The opening track, ‘Everywhere I Go You’re All I See’, stretches out less than 10 seconds of material to over 30 minutes, with very little – if any – indication of change. Celer provides no structure, no narrative, just that same repetitious phrase over and over again for what feels like a minor eternity. As a listener, the effect is phenomenal. Without registering any sonic difference, I can feel the piece mutate and grow, with unexpected overtones seeming to emerge vicariously before me, leaving me utterly unsure whether I am entirely imagining the subtle drift that constantly tugs at each repetition, the claustrophobic, inexhaustible fog that clouds both the music and mind. The relationship between the memory and the auditory is made resonant by the loss of any punctuation, any moment that might tie the listener to a specific spot – I find myself drifting in and out of consciousness, unable to focus on the piece and in doing so allowing it to colour the lived experience of being as I oscillate between the everyday and the disparate, disjointed recollections that the work digs up. Put simply, change is not experience as a property of the music, but as a property of the listener, made present by the sonic world in which they are immersed.

Whilst I have enjoyed Celer’s work in the past, I Wish You Could stands out for its refusal to adhere to even the limited narrative form present in many of his other works – there is no beauty here, no invocation within the music itself, only the cold and immovable residue of a composition to which the listener holds no access, an almost clinical phantom affect that is utterly mesmerising. Whilst the second track, ‘Wishes Would Be Grand If Only They Came True’, follows the same model as the first, it is no less effective, offering a faintly punishing journey that feels the ‘easier’ of the two works by virtue of the fact that, roughly 15 minutes in, the listener can detect a moment of actual change in the form if a slightly accented lower frequency that momentarily raises itself above the otherwise static parapet.  Resonances emerge and dissipate without grandeur, providing not so much a background for other, more pressing activities, as an immersive event, an encompassing nothingness cast in start opposition to the hyperactive flux of modern life. 

As an album of so little resource, it is almost easier to discuss what it is not – it is neither a careful study of frequency  nor an exploration of timbral development, neither a structured narrative nor a formless drone.  Rather, it is in every sense a signifier of presence, a work that relies fundamentally on a collaboration with its listener and that, in doing so, assumes a state of attentive listening that it simultaneously exhausts.
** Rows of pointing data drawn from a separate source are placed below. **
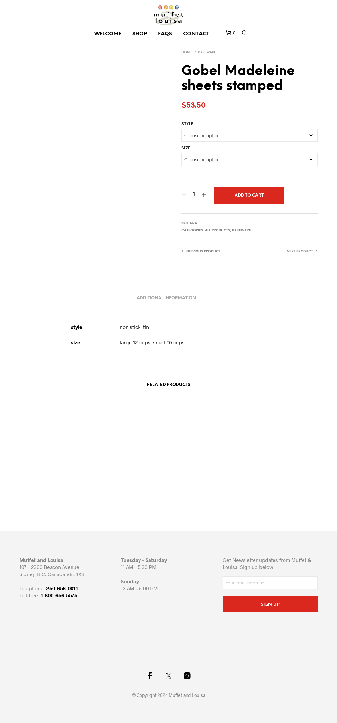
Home (186, 52)
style (187, 124)
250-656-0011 (62, 588)
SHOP (139, 34)
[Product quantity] (194, 195)
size (186, 148)
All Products (217, 230)
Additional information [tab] (166, 298)
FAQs (165, 34)
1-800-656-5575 (59, 595)
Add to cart (249, 195)
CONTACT (196, 34)
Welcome (107, 34)
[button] (230, 33)
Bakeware (207, 52)
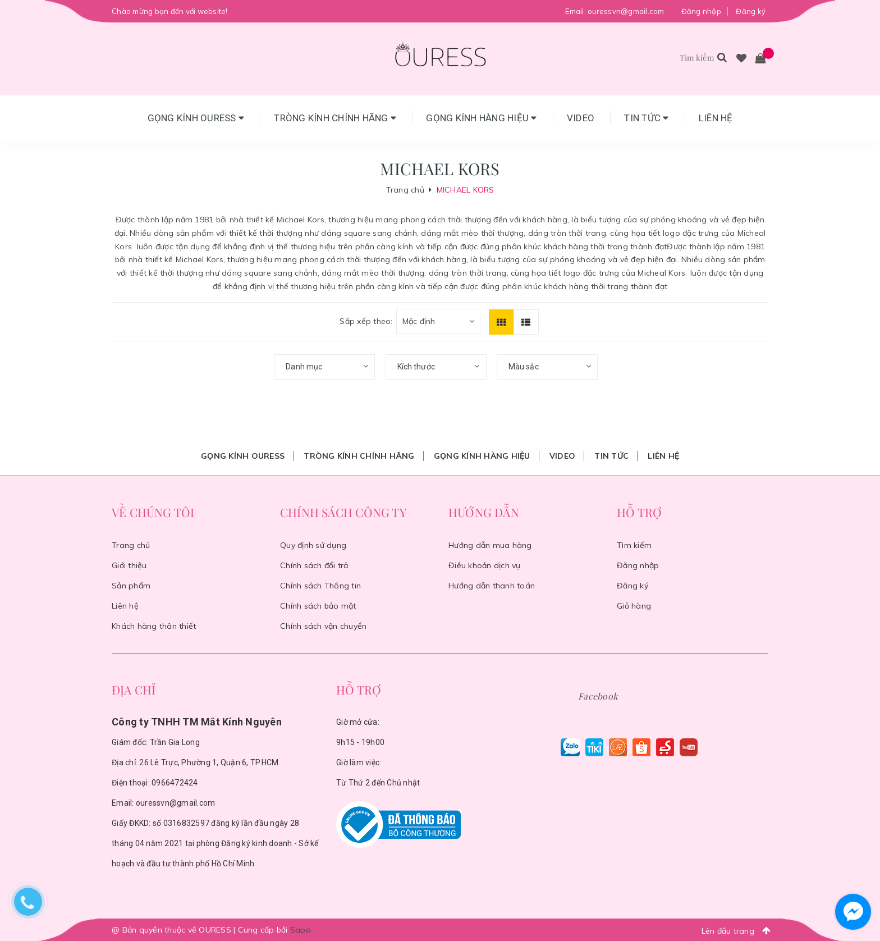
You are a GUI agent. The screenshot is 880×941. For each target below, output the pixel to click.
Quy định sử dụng (313, 545)
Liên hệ (716, 118)
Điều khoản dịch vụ (484, 565)
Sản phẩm (131, 586)
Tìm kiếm (634, 545)
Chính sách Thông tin (320, 586)
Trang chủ (131, 545)
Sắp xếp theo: (366, 321)
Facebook (598, 696)
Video (580, 118)
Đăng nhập (701, 11)
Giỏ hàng (634, 606)
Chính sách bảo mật (318, 606)
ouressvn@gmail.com (626, 11)
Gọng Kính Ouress (196, 118)
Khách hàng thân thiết (154, 626)
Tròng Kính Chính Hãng (335, 118)
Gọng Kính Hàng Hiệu (481, 118)
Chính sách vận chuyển (323, 626)
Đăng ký (751, 11)
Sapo (300, 930)
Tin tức (646, 118)
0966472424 (175, 782)
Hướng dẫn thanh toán (491, 586)
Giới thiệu (129, 565)
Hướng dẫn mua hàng (490, 545)
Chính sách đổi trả (314, 565)
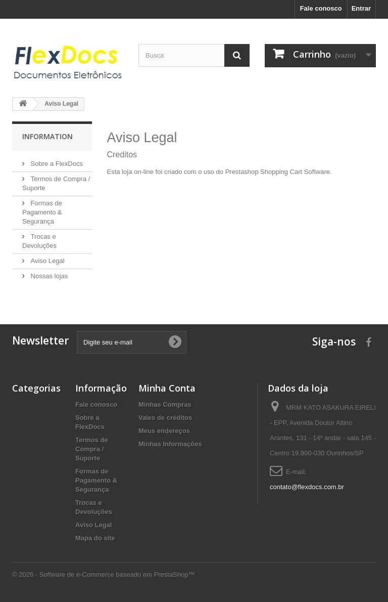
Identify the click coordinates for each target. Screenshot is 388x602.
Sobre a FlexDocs (56, 163)
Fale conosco (321, 8)
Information (47, 136)
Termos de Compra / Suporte (91, 449)
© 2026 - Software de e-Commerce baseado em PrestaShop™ (103, 574)
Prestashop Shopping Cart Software (277, 172)
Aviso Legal (47, 261)
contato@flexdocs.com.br (307, 487)
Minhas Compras (164, 404)
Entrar (361, 8)
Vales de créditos (165, 417)
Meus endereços (164, 431)
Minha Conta (167, 388)
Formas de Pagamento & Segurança (42, 212)
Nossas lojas (48, 276)
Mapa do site (95, 538)
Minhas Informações (170, 444)
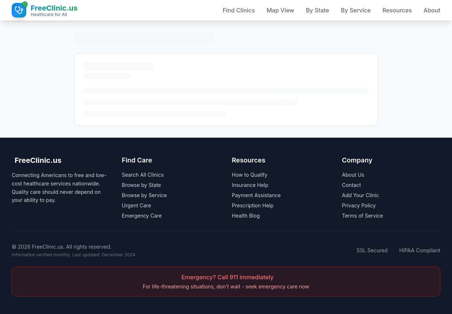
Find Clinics (239, 10)
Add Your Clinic (360, 195)
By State (317, 10)
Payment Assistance (256, 195)
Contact (351, 185)
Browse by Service (144, 195)
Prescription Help (252, 205)
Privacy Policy (359, 205)
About (432, 10)
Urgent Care (136, 205)
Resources (397, 10)
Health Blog (246, 215)
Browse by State (141, 185)
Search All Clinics (143, 175)
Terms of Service (362, 215)
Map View (280, 10)
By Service (356, 10)
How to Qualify (249, 175)
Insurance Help (250, 185)
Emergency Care (142, 215)
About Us (353, 175)
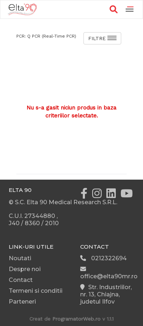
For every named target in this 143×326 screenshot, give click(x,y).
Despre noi (25, 269)
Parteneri (22, 301)
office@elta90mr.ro (109, 273)
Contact (21, 279)
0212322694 (103, 258)
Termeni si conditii (35, 290)
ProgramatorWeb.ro (76, 319)
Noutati (20, 258)
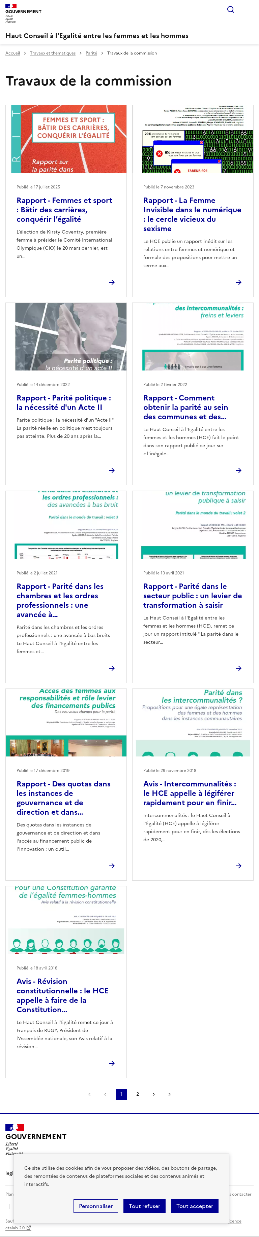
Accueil (12, 53)
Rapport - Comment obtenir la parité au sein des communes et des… (185, 407)
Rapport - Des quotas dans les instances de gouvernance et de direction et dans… (64, 798)
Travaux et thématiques (53, 53)
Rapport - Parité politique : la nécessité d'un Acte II (64, 402)
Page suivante (153, 1094)
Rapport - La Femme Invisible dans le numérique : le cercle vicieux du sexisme (192, 214)
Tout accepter (194, 1206)
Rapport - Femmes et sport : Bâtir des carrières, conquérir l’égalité (64, 210)
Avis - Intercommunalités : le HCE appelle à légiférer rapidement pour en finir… (190, 793)
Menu (249, 9)
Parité (91, 53)
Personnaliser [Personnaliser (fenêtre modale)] (96, 1206)
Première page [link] (89, 1094)
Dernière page (170, 1094)
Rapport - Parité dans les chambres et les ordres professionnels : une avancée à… (60, 600)
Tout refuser (144, 1206)
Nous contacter (236, 1194)
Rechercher (230, 9)
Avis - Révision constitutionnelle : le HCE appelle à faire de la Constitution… (63, 995)
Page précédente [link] (105, 1094)
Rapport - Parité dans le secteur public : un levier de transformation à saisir (192, 596)
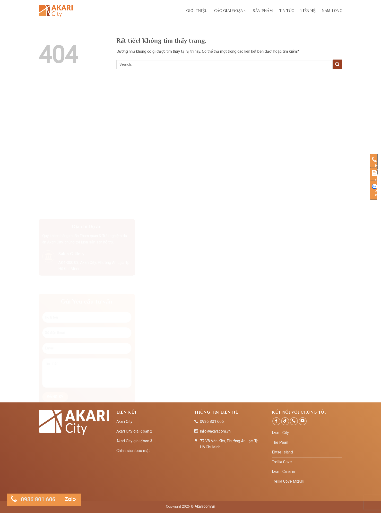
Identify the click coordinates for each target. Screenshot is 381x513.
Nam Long (332, 11)
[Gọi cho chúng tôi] (294, 421)
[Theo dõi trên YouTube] (303, 421)
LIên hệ (308, 11)
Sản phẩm (263, 11)
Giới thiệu (197, 11)
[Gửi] (337, 64)
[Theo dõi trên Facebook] (276, 421)
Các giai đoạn (230, 11)
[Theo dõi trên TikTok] (285, 421)
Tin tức (286, 11)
It is not a composition as such  – it is a constant search for difference.  Whilst on the surface at least, I Wish You Could may seem less beautiful, less expansive,  than some earlier works, this is only because such terms suggest a musical capacity the album not so much omits as transcends – it may not be beautiful in any traditional sense, but it is beyond doubt an example of Celer at his most affective.

Part-time Audiophile
It’s so rare when someone delves deeply into this realm and comes up with so much from so little. I still adhere to the adage that Not Boring is the highest honor you can bestow upon ambient drone and Celer have consistently held up the highest standards within this most difficult to pull off label. I Wish You Could is two 30 minute cuts. “Everywhere I Go, You’re All That I See,” is one of those sublime cuts I’ve found myself putting on repeat and just letting it play two or three times through, until I decide it’s time to emerge from this dream and reenter the world.